The story begins by tracing the life of a bachelor working in corporate in Mumbai, he describes himself as a corporate dweller by day & pursuing other pursuits after his work day. The life showcased is typical of what many of my generation go through or rather are going through - bachelor life encompassing a mixture of booze, friends, stinking boss, pubbing etc but perhaps no life outside the rat race. This is the dilemma which the author also faces, for he dreams to be ‘someone’ one day & not get lost behind another business card; fulfill secretly harbored aspirations, which perhaps get lost in the daily grind of his life. The narration takes a twist when our friend meets with an accident after a late night party & wakes up in the other world. He meets angels & demons, drinks magic potions, and goes through individual record books of human lives. Since he has been accidentally brought up when he had few more years to live, he is to be promptly shipped back; however before that he gets to do some future gazing of his own life.

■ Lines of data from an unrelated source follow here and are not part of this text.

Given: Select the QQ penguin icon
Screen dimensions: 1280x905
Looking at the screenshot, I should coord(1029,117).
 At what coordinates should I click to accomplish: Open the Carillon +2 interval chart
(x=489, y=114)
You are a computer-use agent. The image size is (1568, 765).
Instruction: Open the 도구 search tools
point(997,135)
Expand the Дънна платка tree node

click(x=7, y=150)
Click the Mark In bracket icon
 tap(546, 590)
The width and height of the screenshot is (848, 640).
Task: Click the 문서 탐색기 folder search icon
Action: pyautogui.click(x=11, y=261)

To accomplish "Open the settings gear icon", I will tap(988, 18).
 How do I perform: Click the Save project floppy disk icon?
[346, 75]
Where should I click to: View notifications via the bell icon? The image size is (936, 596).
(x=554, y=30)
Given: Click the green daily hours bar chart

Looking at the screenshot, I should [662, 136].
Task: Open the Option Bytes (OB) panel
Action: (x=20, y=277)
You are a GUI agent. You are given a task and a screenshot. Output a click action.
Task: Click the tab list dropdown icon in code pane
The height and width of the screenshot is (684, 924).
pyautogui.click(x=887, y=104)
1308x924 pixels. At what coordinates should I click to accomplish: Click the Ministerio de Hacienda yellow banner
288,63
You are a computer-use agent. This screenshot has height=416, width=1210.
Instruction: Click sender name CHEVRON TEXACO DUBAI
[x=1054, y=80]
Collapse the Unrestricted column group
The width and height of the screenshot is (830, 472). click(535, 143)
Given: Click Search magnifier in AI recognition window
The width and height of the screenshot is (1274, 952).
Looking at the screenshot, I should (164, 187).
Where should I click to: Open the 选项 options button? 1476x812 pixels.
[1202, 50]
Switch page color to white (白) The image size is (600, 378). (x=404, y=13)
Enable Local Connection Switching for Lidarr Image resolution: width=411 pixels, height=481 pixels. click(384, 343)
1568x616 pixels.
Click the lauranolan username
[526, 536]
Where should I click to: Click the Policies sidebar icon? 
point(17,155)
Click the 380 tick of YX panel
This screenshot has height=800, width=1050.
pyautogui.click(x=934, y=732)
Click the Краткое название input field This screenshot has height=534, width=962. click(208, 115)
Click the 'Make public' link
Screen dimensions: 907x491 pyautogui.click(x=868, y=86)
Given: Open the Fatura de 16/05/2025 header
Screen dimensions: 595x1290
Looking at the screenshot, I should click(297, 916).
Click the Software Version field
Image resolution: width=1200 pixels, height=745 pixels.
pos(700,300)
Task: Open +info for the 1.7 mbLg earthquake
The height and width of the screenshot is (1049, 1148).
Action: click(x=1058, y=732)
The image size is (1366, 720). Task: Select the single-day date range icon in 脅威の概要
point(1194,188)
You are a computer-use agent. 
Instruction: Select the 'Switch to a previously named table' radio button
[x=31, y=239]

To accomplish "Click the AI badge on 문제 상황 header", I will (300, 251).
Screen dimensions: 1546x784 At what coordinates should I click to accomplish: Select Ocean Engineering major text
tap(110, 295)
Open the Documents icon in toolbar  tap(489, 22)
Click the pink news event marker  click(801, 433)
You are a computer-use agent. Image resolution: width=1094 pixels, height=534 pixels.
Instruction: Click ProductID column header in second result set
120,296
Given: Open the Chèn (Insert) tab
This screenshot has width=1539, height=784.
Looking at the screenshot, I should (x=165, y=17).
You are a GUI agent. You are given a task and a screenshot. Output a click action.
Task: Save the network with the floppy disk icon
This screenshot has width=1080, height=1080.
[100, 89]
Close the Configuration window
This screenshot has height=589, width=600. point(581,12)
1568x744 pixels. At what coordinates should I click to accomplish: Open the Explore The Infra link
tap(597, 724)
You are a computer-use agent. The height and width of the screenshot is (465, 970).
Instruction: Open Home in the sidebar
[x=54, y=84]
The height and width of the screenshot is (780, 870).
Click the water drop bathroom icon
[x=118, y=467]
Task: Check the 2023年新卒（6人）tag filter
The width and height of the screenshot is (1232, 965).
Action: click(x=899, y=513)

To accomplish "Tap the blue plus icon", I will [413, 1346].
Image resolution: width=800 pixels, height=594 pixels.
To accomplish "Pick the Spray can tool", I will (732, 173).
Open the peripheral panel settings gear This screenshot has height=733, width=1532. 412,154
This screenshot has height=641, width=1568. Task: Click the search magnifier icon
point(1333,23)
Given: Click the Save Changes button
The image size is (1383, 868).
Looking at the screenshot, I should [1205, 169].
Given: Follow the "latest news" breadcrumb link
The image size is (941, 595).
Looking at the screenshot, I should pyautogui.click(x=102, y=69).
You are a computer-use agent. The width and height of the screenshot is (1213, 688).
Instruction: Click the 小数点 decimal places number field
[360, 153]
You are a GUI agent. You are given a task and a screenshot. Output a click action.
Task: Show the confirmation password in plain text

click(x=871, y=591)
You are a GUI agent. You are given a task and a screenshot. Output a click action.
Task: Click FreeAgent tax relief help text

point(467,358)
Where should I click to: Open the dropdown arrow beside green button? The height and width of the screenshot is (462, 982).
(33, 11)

The novel then goes on to showcase his alternate lives one-by-one, each having something of what he ever wanted to be, but also having some flaws which he never bargained for. In one life he is shown as a famous author but with no family & no personal life, leading a desolate, reclusive life; in one he is shown as a corporate honcho having given up all aspirations of being an author; in another his wife deserts him for ever & he is left with almost no possession of his own & in the last he is shown as dying of cancer. When he wakes up in his real life he is himself not sure of what he wants to do in his remaining existence since contentment, fame, health seem all distant with himself not sure of which one to attain and which one to sacrifice. However he now learns that life is all about mixing up all ingredients & live a heady cocktail of life.
Perhaps the message behind the work is not be too engrossed in mad rush of modern-day metro living & as you go through life, take time out to smell the flowers. This is all the more relevant for my generation rat race youngsters, who have perhaps forgotten Grand Ma tales & have more friends on Facebook rather than playgrounds.
Do read if you get a copy, not a waste of discounted price at least!